Mit etwas Wehmut denke ich daran, wie wir als Teenager in den 1990er Jahren für Umweltschutz „kämpften“: Wir bestellten per Brief Informationsmaterial bei Umweltschutzorganisationen, tauschten WWF-Sammelbildchen von bedrohten Tierarten. Wir nötigten unsere Eltern dazu, PH-neutrales Waschmittel in einem sogenannten „Bio-Laden“ zu kaufen, in dem es sehr seltsam roch. Wir waren randständige „Ökos“, die Krötenzäune und Nistkästen bauten, Müll einsammelten und bei „Forsteinsätzen“ Hecken schnitten und Bäume pflanzten. Unsere Helden fuhren unterdessen in kleinen Schlauchbooten vor Riesenschiffe, um zu verhindern, das Wale abgeschlachtet oder Giftmüllfässer verklappt wurden. Sie seilten sich von Schloten ab und verstopften die Abwasserkanäle von Industriebetrieben. Das war schon toll. Aber es zündete trotz aller Radikalität nicht. Die Masse der Jünger beschränkte sich darauf, ihre Autos mit Regenbogenstickern zu bekleben und ihren Müll zu trennen. Zwar führten Katastrophenereignisse wie die Reaktorunfälle von Tschernobyl oder Fukushima zu einer gewissen Beunruhigung, aber nie kam es zu dauerhaften Massenprotesten, geschweige denn zu einer globalen Massenbewegung. Das haben erst Sie mit ihrem selbstgemalten Schild erreicht.

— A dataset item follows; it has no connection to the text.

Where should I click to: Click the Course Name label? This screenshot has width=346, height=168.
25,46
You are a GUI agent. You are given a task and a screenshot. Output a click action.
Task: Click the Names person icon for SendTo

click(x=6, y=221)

Vielleicht war im Hitzesommer des Jahres 2018 – dem heißesten Jahr seit Beginn der Wetteraufzeichnungen – ein historischer Kipppunkt erreicht, vergleichbar mit dem 9. November 1989 oder dem 14. Juli 1789. Jedenfalls reagierten die meisten Politikerinnen und Politiker auf Ihre Proteste mit einer bräsigen Gönnerhaftigkeit, die an die angebliche Empfehlung der hilflos-weltfremden Königin Marie-Antoinette erinnert, wonach das hungernde Volk doch Kuchen essen möge, wenn es kein Brot habe. Gestalten wie der brasilianische Präsident Bolsonaro oder der nicht mehr lange amtierende US-Präsident pöbelten Sie regelrecht an, und auch der deutsche Oppositionsmann Christian Lindner verwies Sie in die Schulbank zurück. Schließlich könne man von Schulkindern „nicht erwarten, dass sie bereits alle globalen Zusammenhänge, das technisch Sinnvolle und das ökonomisch Machbare sehen. Das ist eine Sache für Profis“.

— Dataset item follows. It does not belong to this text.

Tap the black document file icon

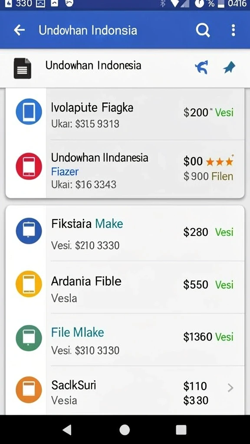23,68
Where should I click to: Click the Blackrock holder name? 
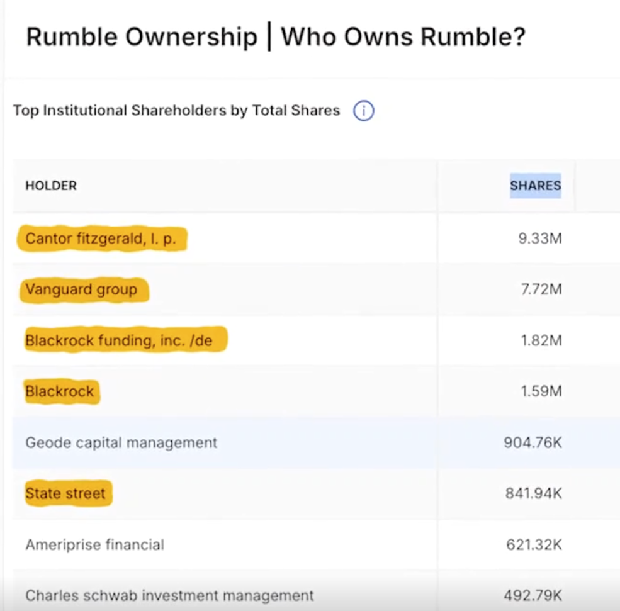coord(60,391)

Sie haben sich weder vom Schulterklopfen und pflichtschuldig-braven Applaus der Mächtigen, noch von ihren entnervten Zurechtweisungen beeindrucken lassen. Es stimmt: Sie schlagen einen für unsere an routinierte Politikerreden und abgezirkelten Diplomatensprech gewöhnte Ohren ungewohnt hohen und bisweilen alarmistischen Ton an. Ihre emotionale Ansprache auf dem UN-Klimagipfel 2019 hat viele verstört. Damals sagten Sie zu der versammelten politischen Elite: „Ihr lasst uns im Stich. Aber die jungen Leute fangen an, euren Verrat zu verstehen. Die Augen aller zukünftigen Generationen sind auf euch gerichtet. Und wenn ihr euch entscheidet, uns zu im Stich zu lassen, sage ich: Wir werden euch das nie verzeihen. Wir werden nicht zulassen, dass ihr damit durchkommt. Hier und jetzt ist der Punkt, an dem wir die Grenze ziehen. Die Welt wacht auf. Und die Veränderung kommt, ob es euch nun gefällt oder nicht.“

Ich meine, dass Sie mit solchen Statements eine Qualität des Wissens in den politischen Prozess einbringen, die weder durch das „technisch Sinnvolle“ noch durch „das ökonomisch Machbare“ ersetzt werden kann. Der Philosoph Aristoteles bezeichnete diese Form des Wissens als phrónēsis, als das Wissen um das ethisch Gute, Anzustrebende und Angemessene.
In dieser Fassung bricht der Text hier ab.